As an accompanist, Rao performed with nearly all prominent vocal and instrumental raga legends of his time. These include Allaudin Khan, Enayat Khan, Hafiz Ali Khan, Amir Khan, Bade Ghulam Ali Khan, Ravi Shankar, Vilayat Khan, Ali Akbar Khan, Abdul Karim Khan, Hirabai Barodekar, Suresh Babu Mane, Sawai Gandharva, Bhimsen Joshi, the senior Dagar Brothers, Salamat and Nazakat Ali Khan, Kumar Gandharva, Kishanrao Shankar Pandit, Mallikarjun Mansur, Pannalal Ghosh, Devendra Murdeshwar, Aftab-e-Mousiqi Fayyaz Khan, Khadim Hussein Khan, SCR Bhatt, Chidanand Nagarkar, Lakshmi Shankar, Omkarnath Thakur and Rais Khan.

Among this list are not only the most celebrated Indian classical musicians of the twentieth century, but also many of their gurus, and in some cases, their guru’s gurus. Two of Rao's most treasured performances were with Ravi Shankar in the Court of Maharaja of Mysore and with Ali Akbar Khan in the court of Maharaja of Jodhpur in the 1950s.

==Teaching==
Taranath Rao was a well-known curator of Indian percussion, but he is also remembered for his modern outlook on classical music, innovative approach to drumming, and progressive, systematic teaching style. Along with Jnan Prakash Ghosh of Calcutta, he helped pioneer many contemporary features of solo tabla drumming, such as duo (jugalbandi) performance. The dual-solo format was largely popularized by Rao's disciples Ravi and Shashi Bellare, leading tabla players of the 1950s and 60s, and later by contemporary master Alla Rakha with his son the Zakir Hussain.

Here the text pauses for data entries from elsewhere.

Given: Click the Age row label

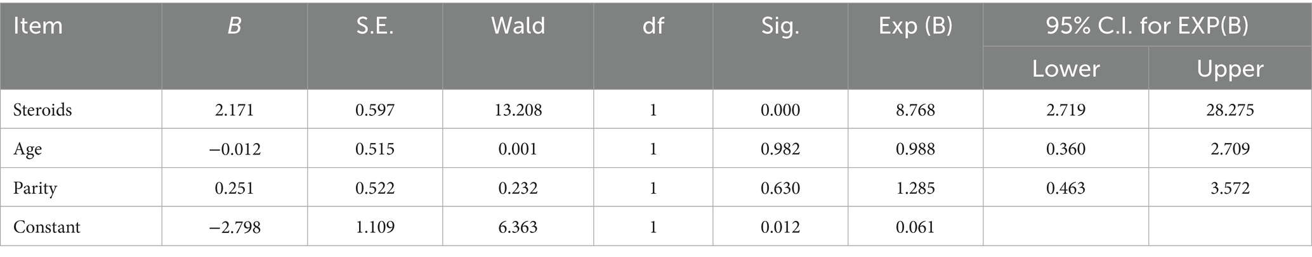Looking at the screenshot, I should tap(28, 149).
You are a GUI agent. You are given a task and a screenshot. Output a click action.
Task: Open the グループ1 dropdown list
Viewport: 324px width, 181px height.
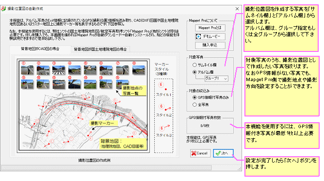216,79
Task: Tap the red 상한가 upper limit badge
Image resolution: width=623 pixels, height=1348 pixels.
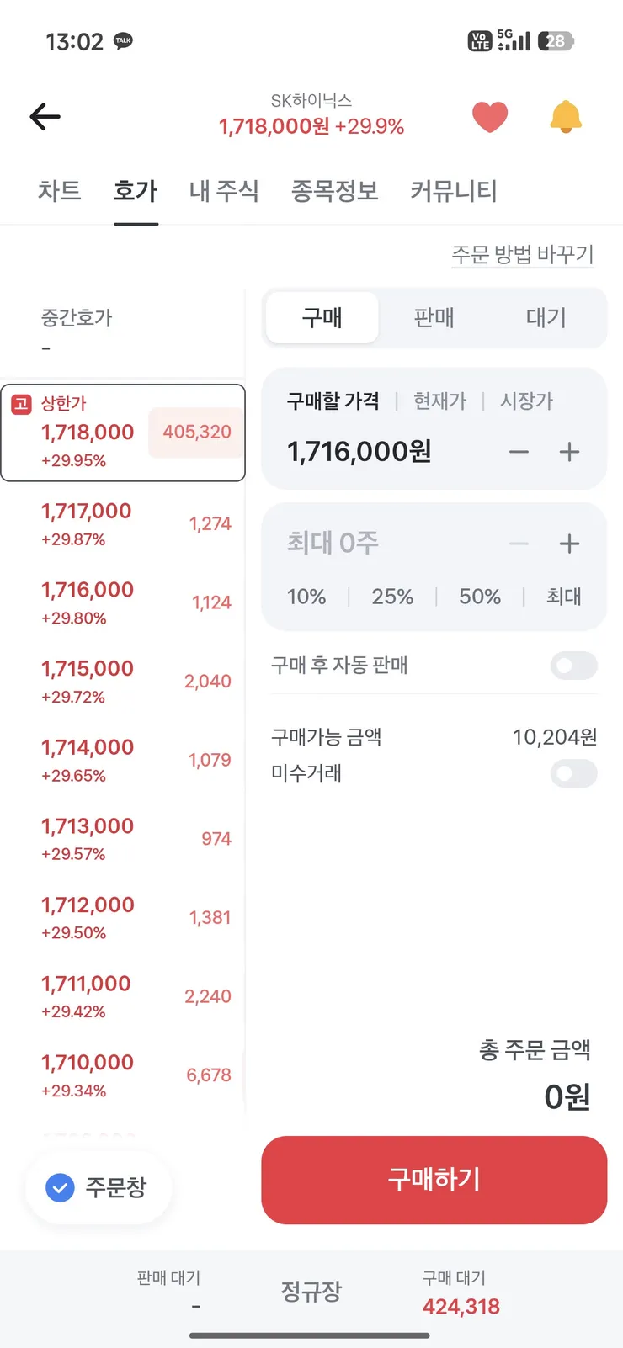Action: (x=21, y=404)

In terms of sheer numbers, Rao introduced to about 2,000 students the works and techniques of traditional gharana musicians. In addition to private "tuitions" from his home in Bombay, Taranath taught, lectured and gave examinations at institutions including Ravi Shankar's Kinarra School, Bharatiya Vidya Bhavan, Bhatkande University (Bombay and Lucknow), Maharaja Sayajirao University of Baroda, and the Kala Academy in Goa.

For the last 12 years of his life, Taranath taught at CalArts in Los Angeles, where his younger brother Harihar Rao was heading the Ravi Shankar Music Circle. His disciples around the world, include Yogesh Samsi, Ravi Bellare, Shashi Bellare, Sadanand Naimpalli, Omkar Gulvady, Mohan Balvally, Uday Raikar, Maruti Kurdekar, Vijay Kangutkar, Balakrishna Iyer, Jayawant Bantwal, Anand Badamikar, Jef Feldman, Peter Fagiola, Roland Drogemuller, Gregg Johnson, Bengt Berger, Rupesh Kotecha, Narayan Kadekodi, Vilas Jadhav, Kishore Kulkarni, Vibhav Pathak and Leonice Shinneman. His tradition is carried on by the Peshkar Foundation.